RECORDS PROVIDED below:
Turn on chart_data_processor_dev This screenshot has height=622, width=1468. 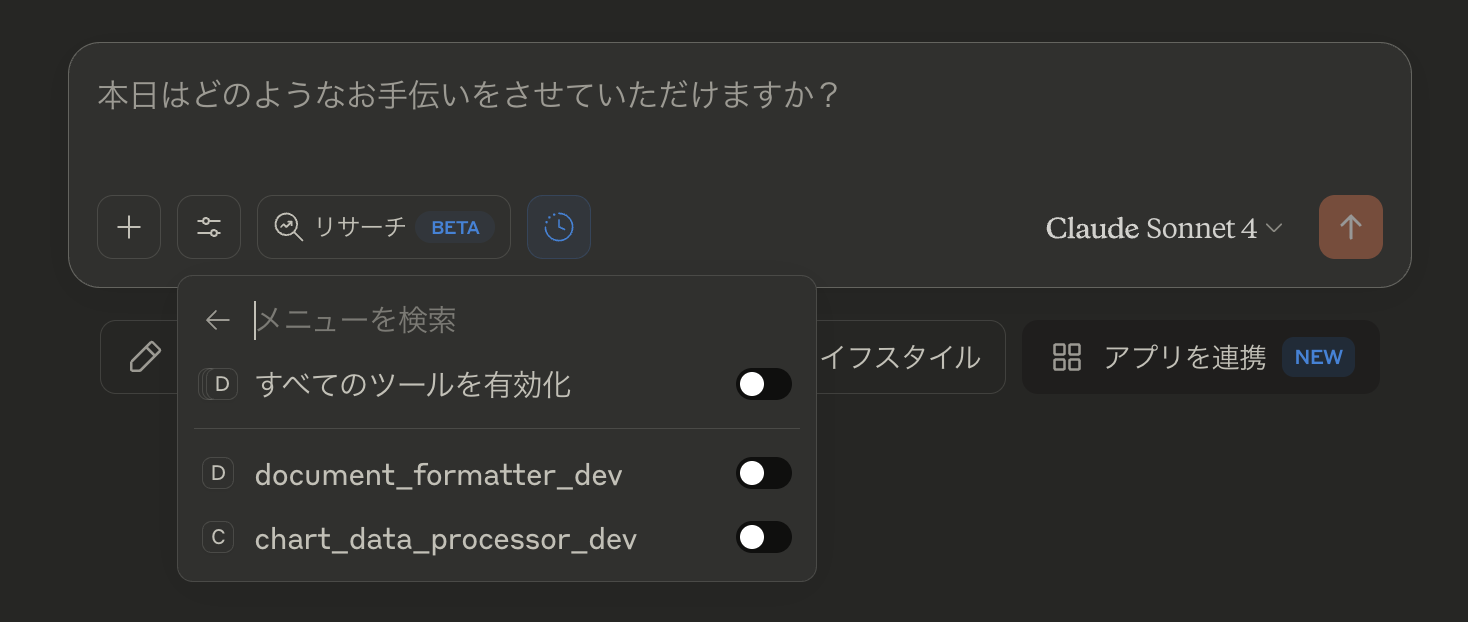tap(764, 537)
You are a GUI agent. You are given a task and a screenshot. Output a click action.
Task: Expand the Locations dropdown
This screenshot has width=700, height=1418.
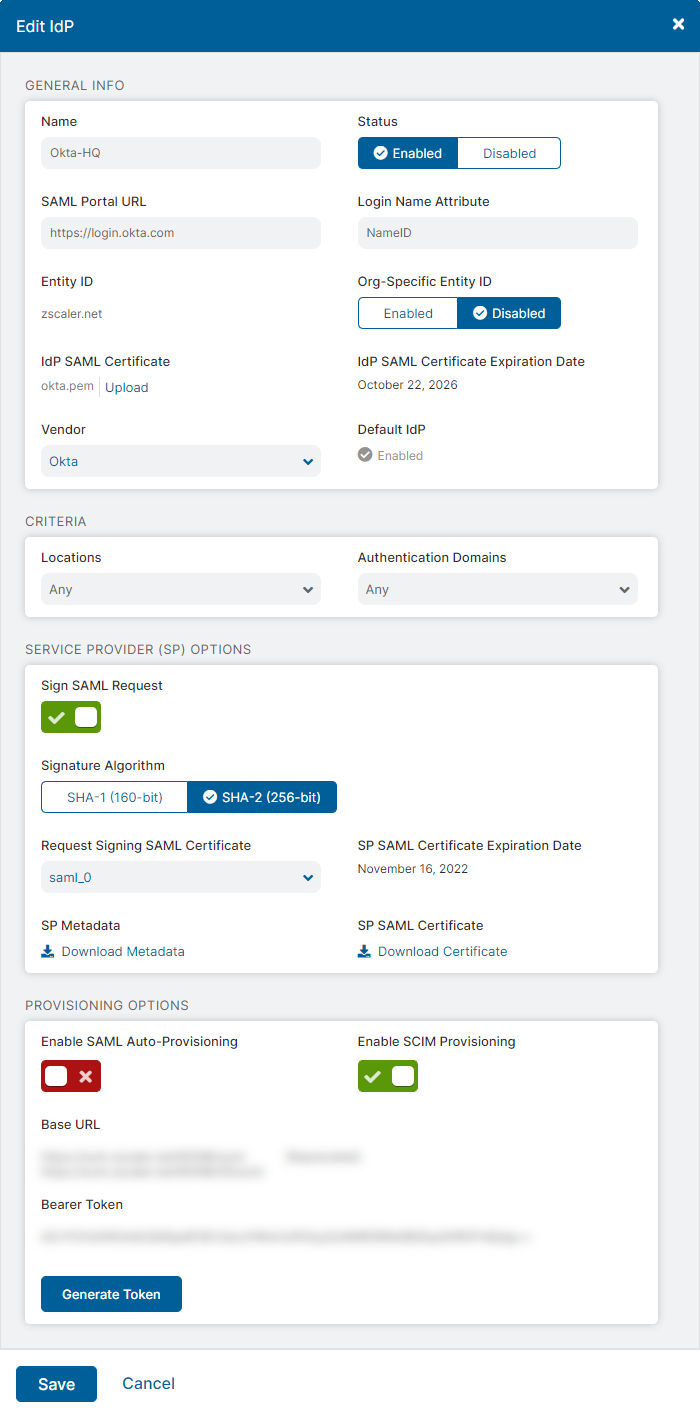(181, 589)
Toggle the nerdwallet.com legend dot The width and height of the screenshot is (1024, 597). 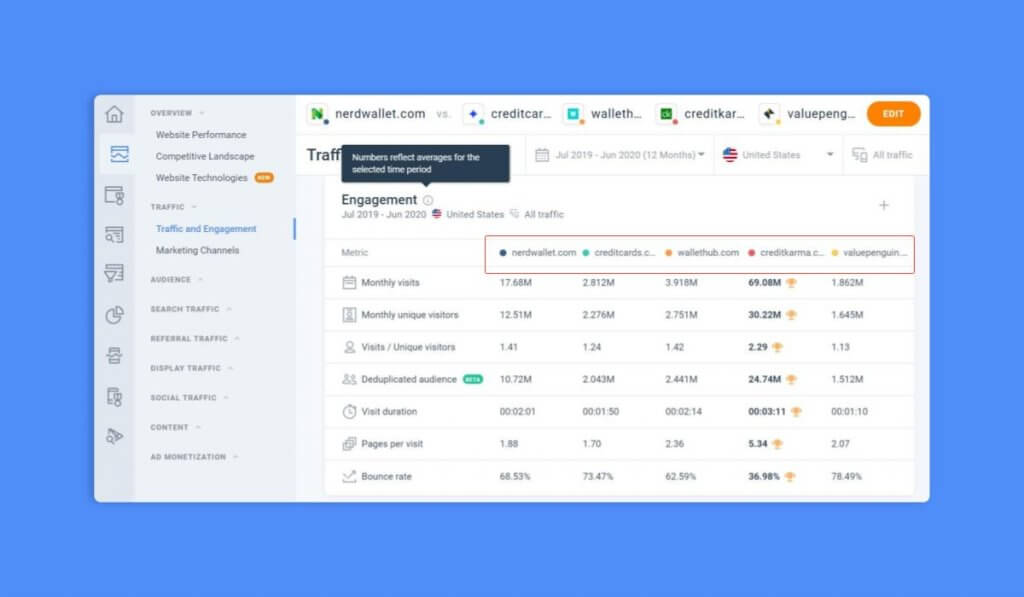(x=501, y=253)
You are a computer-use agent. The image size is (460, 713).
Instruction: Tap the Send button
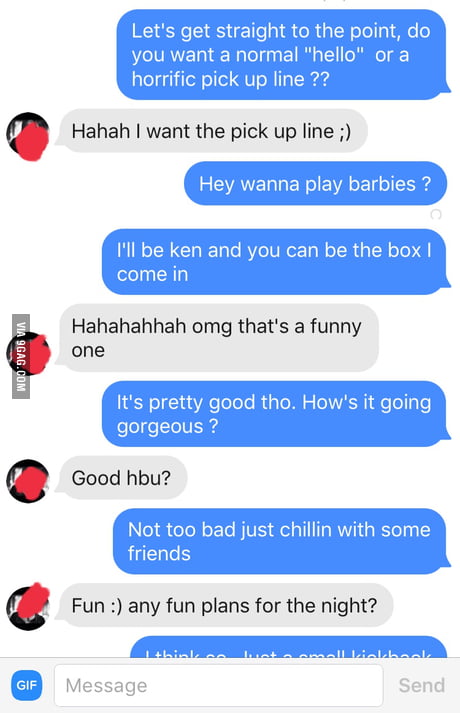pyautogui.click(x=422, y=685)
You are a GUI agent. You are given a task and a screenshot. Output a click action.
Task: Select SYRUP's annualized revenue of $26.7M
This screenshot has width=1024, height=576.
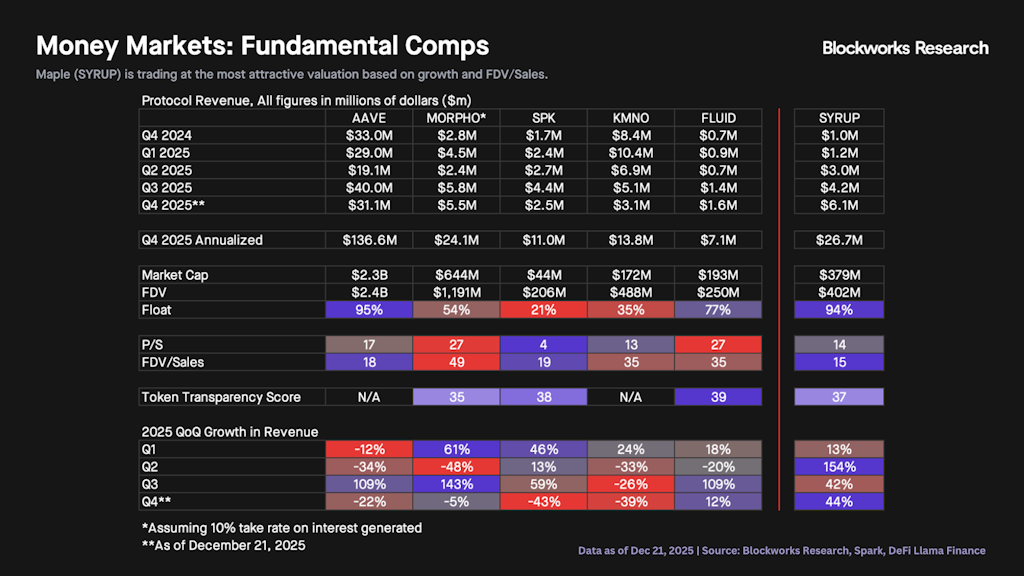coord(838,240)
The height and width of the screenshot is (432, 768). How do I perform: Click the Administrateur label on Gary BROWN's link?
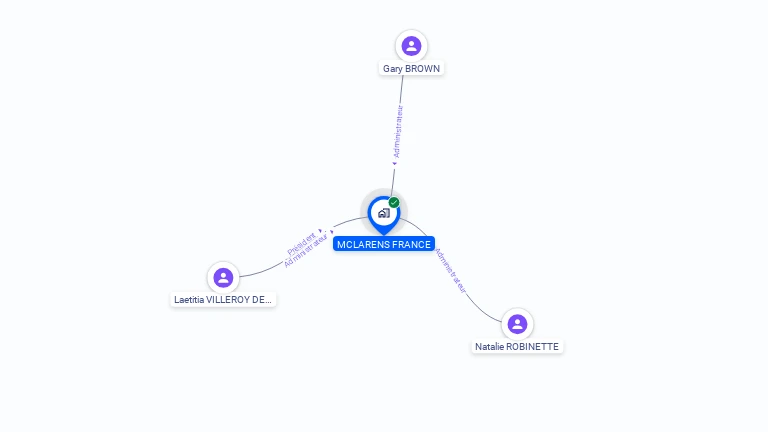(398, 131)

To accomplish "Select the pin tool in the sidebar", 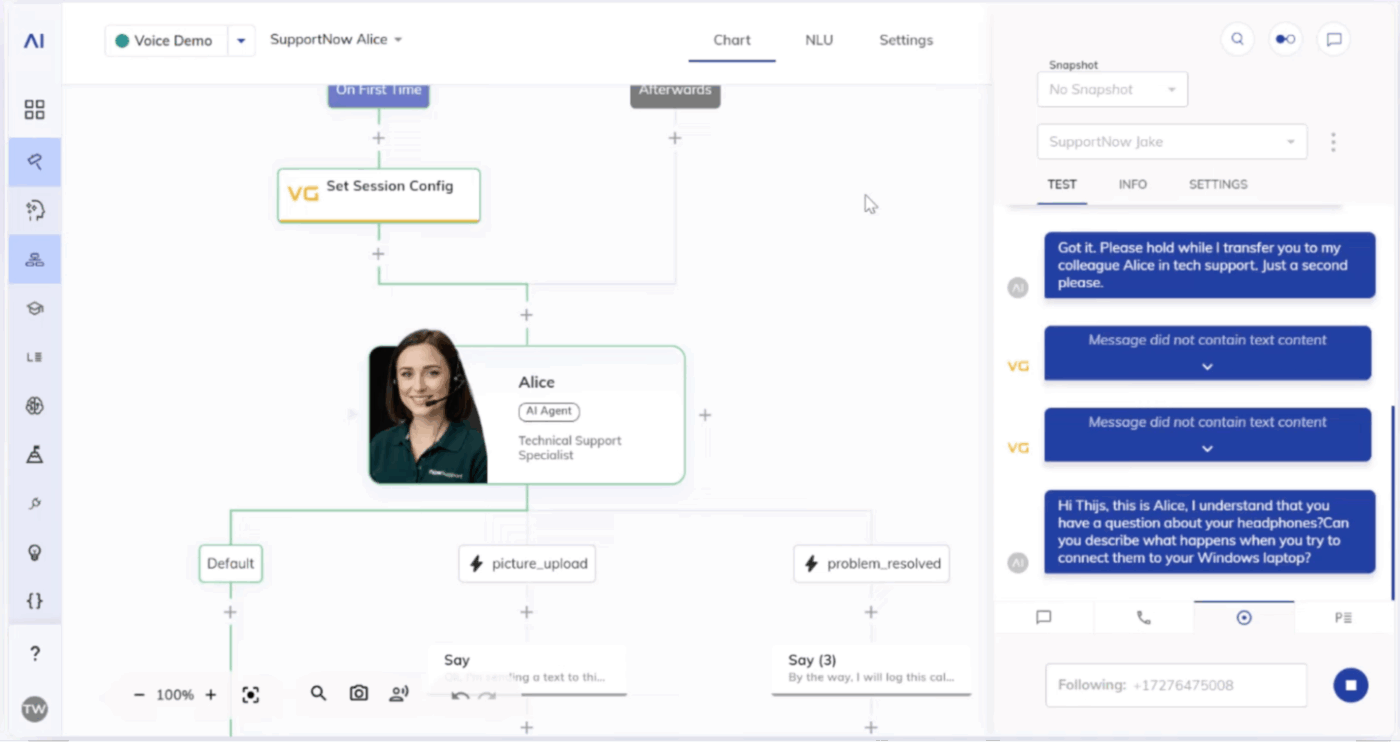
End of RECORDS PROVIDED.
> [WHAT YOU ARE ASKED TO DO] Could you return each line, unchanged, from the line containing "You are a computer-use" through the last line of the entries above, leaving out the pictures?

> [RESPONSE TO THIS EXERCISE]
You are a computer-use agent. The image size is (460, 713).
Instruction: Tap the Send button
pyautogui.click(x=422, y=685)
You are a GUI agent. You are given a task and a screenshot. Output a click action.
Task: Select SYRUP's annualized revenue of $26.7M
This screenshot has width=1024, height=576.
coord(838,240)
The height and width of the screenshot is (432, 768). How do I perform: Click the Administrateur label on Gary BROWN's link?
(398, 131)

To accomplish "Select the pin tool in the sidebar", 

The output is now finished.